## begin SUPPLIED ENTRIES
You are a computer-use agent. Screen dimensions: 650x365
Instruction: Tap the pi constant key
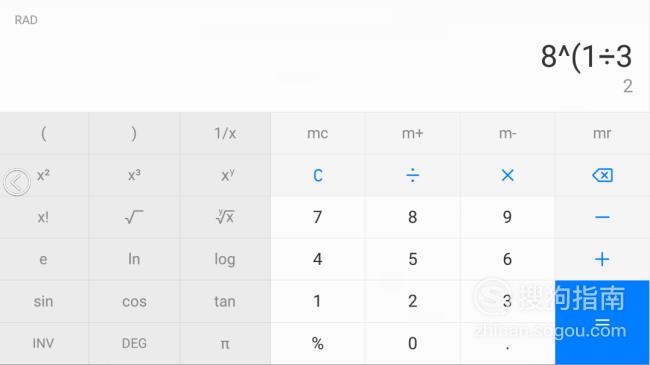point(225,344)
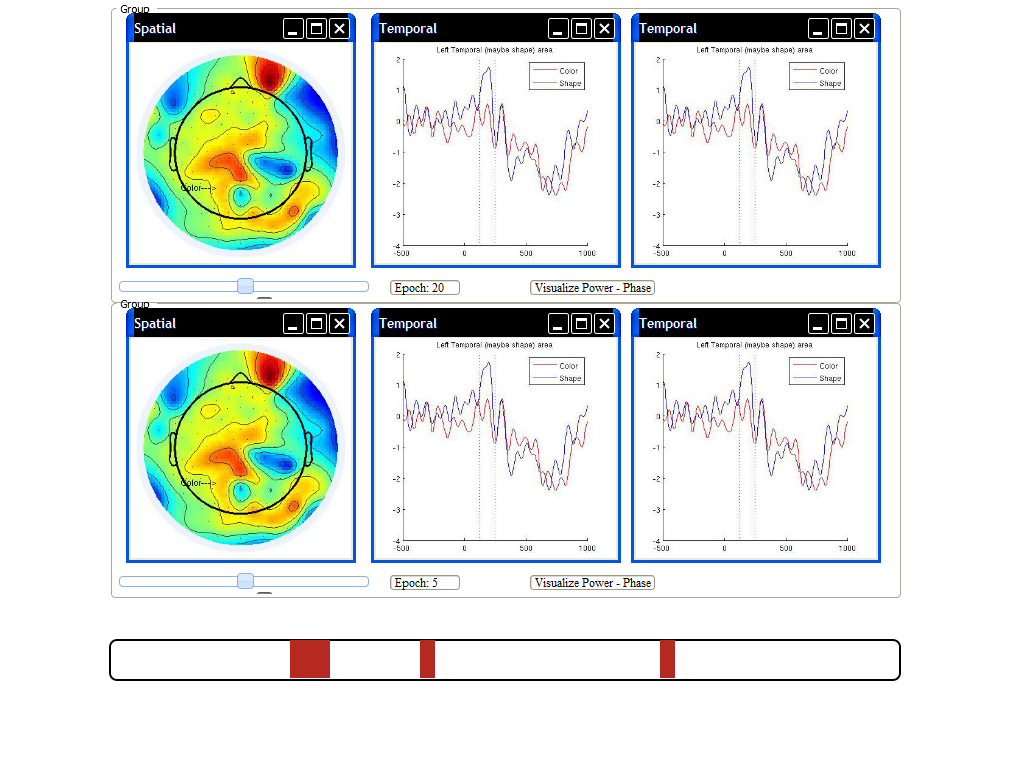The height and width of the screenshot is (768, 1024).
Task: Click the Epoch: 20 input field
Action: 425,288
## end SUPPLIED ENTRIES
## begin SUPPLIED ENTRIES
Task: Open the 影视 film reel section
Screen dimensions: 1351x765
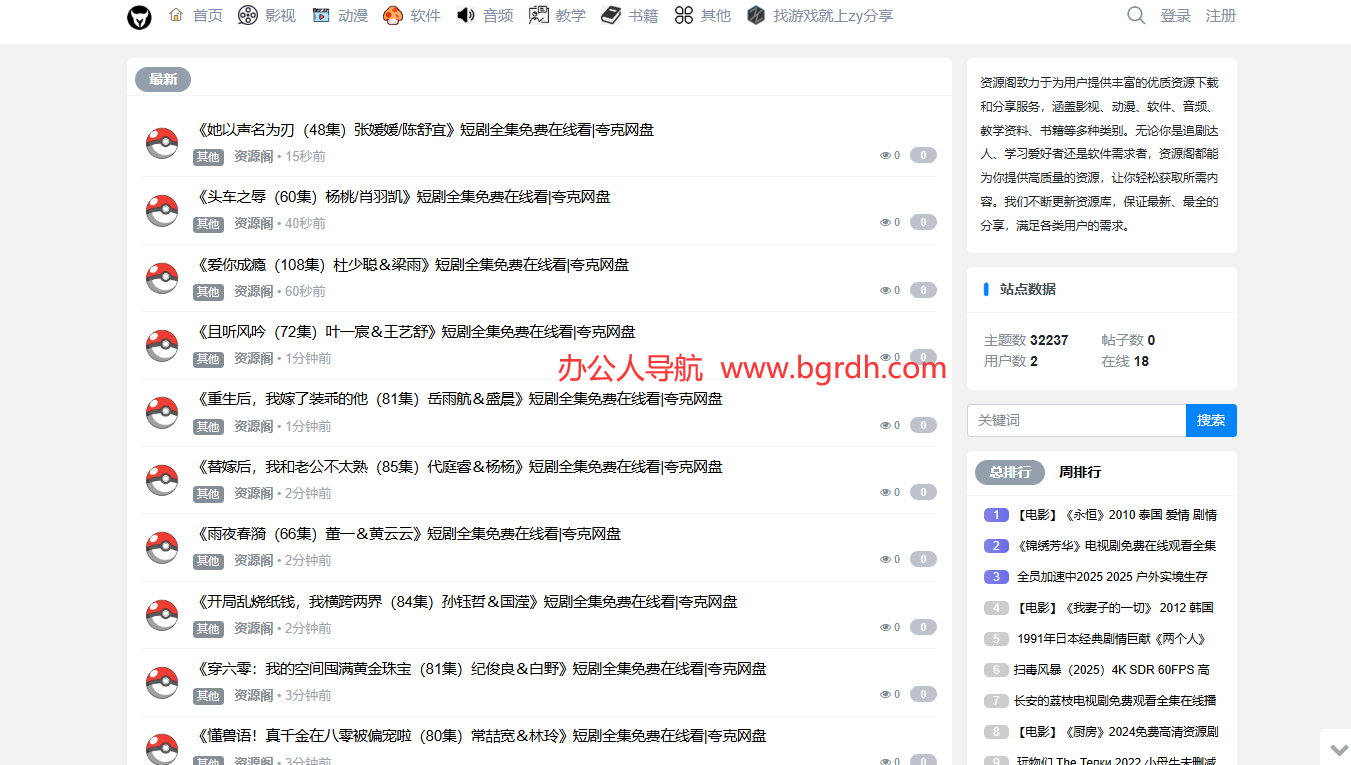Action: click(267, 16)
## end SUPPLIED ENTRIES
* _EXERCISE INSTRUCTIONS_
Could you print the items from the line with "You are a computer-use" to the line with "Action: 425,288", both included, and leave the pictures out?

* _RESULT OF THE TASK_
You are a computer-use agent. Screen dimensions: 650x365
Instruction: Tap the pi constant key
point(225,344)
The height and width of the screenshot is (768, 1024).
Task: Click the Epoch: 20 input field
Action: 425,288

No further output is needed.